TEXT BLOCK:
-- BEGIN --

Friends of Caren Fall 1997 Newsletter
 
A Class A park has been promised by the
B.C. Government for the Caren Range.
Victoria needs to hear you say that this
park on the Caren must reach down to 
Sechelt Inlet and to Pender Harbour.  It
will be one of the most exciting parks
they have created.  Already the rich and
special values of the Caren have attracted
local and international attention.

Our September 1996 NEWSLETTER
pointed out that only 1.6 percent of the
Sunshine Coast Forest District had any
form of protection and urged Provincial
authorities to set aside at least 6,000
hectares for the Caren to begin to address
this anomaly.  The other two forest

districts in the Lower Mainland, that are
similar in size to the Sunshine Coast, have
at least 18 percent of their areas under
some form of protection.


 

In October the Provincial Government
announced plans to protect 23 areas in the
Lower Mainland increasing the proportion
of protected areas in our District to 3%..
Among these areas was the Caren with
only 2,800 hectares.  Friends of Caren
was quickly on record that the area
proposed for protection would result
in a major conflict between habitat
preservation and recreation.  Those of us
who know the area well and would be
involved in assisting the Ministry of
Environment, Lands and Parks in drawing
up a management plan for the area, for
that is our mandate, expressed our
concerns to the authorities that there was
not enough room in the area proposed for
growing recreational needs without
having an impact on the ancient forests
and the recovering clearcuts.
A meeting with Provincial officials took
place in early April and it was learned that
the Province wished to proceed to gazette
the boundaries of the new park.  Friends
of Caren was then, for the first time,
presented with boundaries which had been
worked out at the Regional Public
Advisory Committee by a selected group
of environmentalists, representatives of
the forest industry, the mining sector,
mountaineers and outdoor clubs. Friends
of Caren, the Vancouver Natural History
Society and the Western Canada
Wilderness Committee were not at the
table.  All three groups had made
presentations to the Protected Areas
Strategy, one and two years earlier, for a
major park surrounding the ancient forests
of the Caren.

 
The proposed areas were 6,000, 8,500 and
8,500 hectares respectively.  One of the
people at the table, who had a major say
in how big our park should be, said later
that he had never been on the Caren and
was unaware that Marbled Murrelets were
breeding in the ancient forests.

-- END --

DATA SHOWN:
-- BEGIN --

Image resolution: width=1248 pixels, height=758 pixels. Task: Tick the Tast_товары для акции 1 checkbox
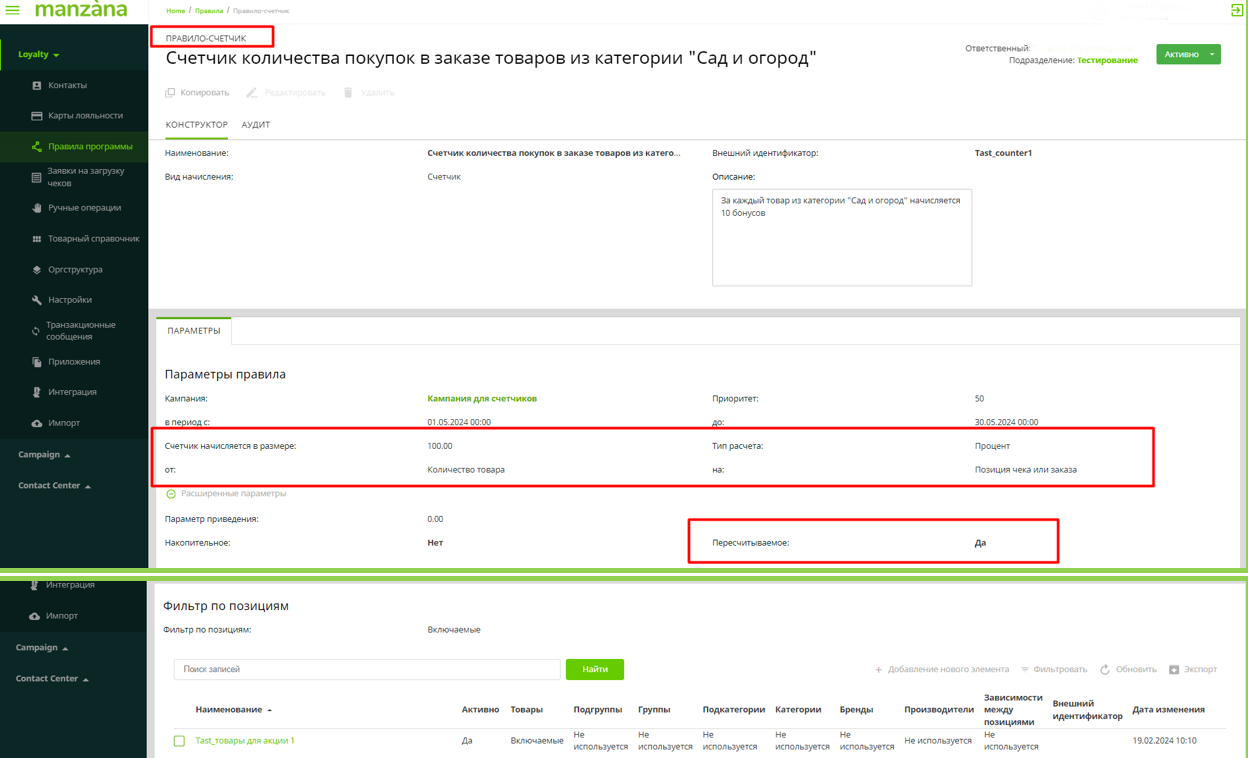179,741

-- END --
-- BEGIN --

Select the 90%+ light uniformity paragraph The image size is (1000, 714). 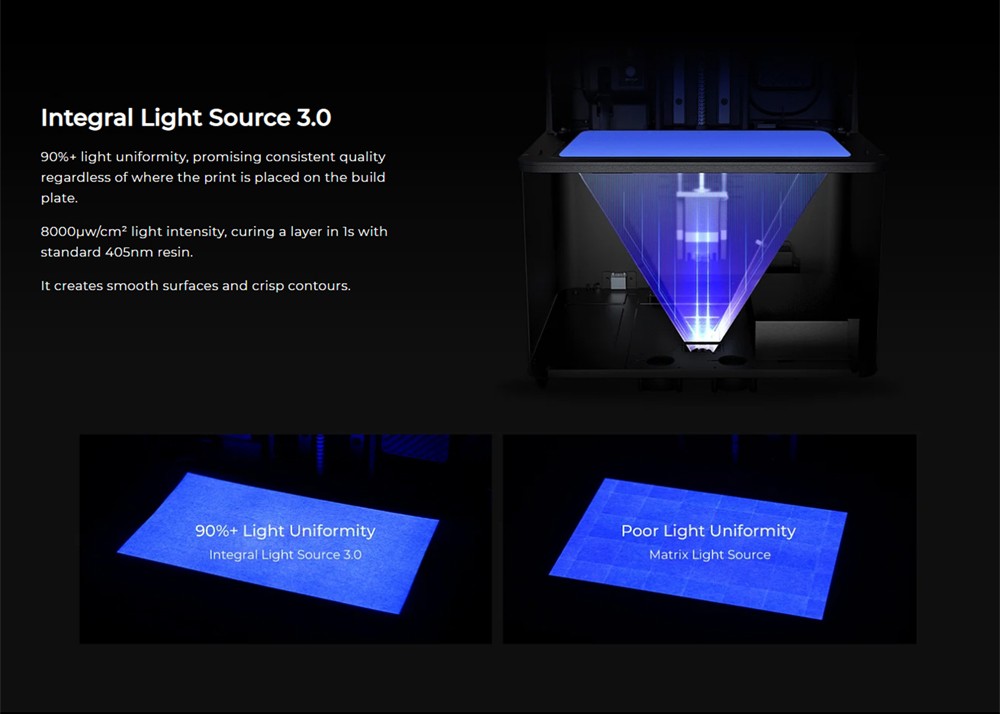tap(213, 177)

-- END --

SHORT PROBLEM 1: Summarize the Caren park newsletter in two sentences.
SHORT PROBLEM 2: According to the Caren park newsletter, what share of the Sunshine Coast Forest District had any form of protection, as noted in the September 1996 issue?
SHORT PROBLEM 3: Rewrite the passage of the Caren park newsletter that opens with the words "Our September 1996" and closes with "form of protection.", changing "anomaly" to "imbalance".
Draw solely on the newsletter text.

RESPONSE 1: The B.C. Government has promised a Class A park for the Caren Range, but its October plan gave the Caren only 2,800 hectares, an area Friends of Caren warned would set habitat preservation against recreation. The boundaries were drawn up at the Regional Public Advisory Committee without Friends of Caren, the Vancouver Natural History Society and the Western Canada Wilderness Committee, although all three had earlier proposed a major park around the Caren's ancient forests.

RESPONSE 2: Only 1.6 percent.

RESPONSE 3:
Our September 1996 NEWSLETTER
pointed out that only 1.6 percent of the
Sunshine Coast Forest District had any
form of protection and urged Provincial
authorities to set aside at least 6,000
hectares for the Caren to begin to address
this imbalance.  The other two forest

districts in the Lower Mainland, that are
similar in size to the Sunshine Coast, have
at least 18 percent of their areas under
some form of protection.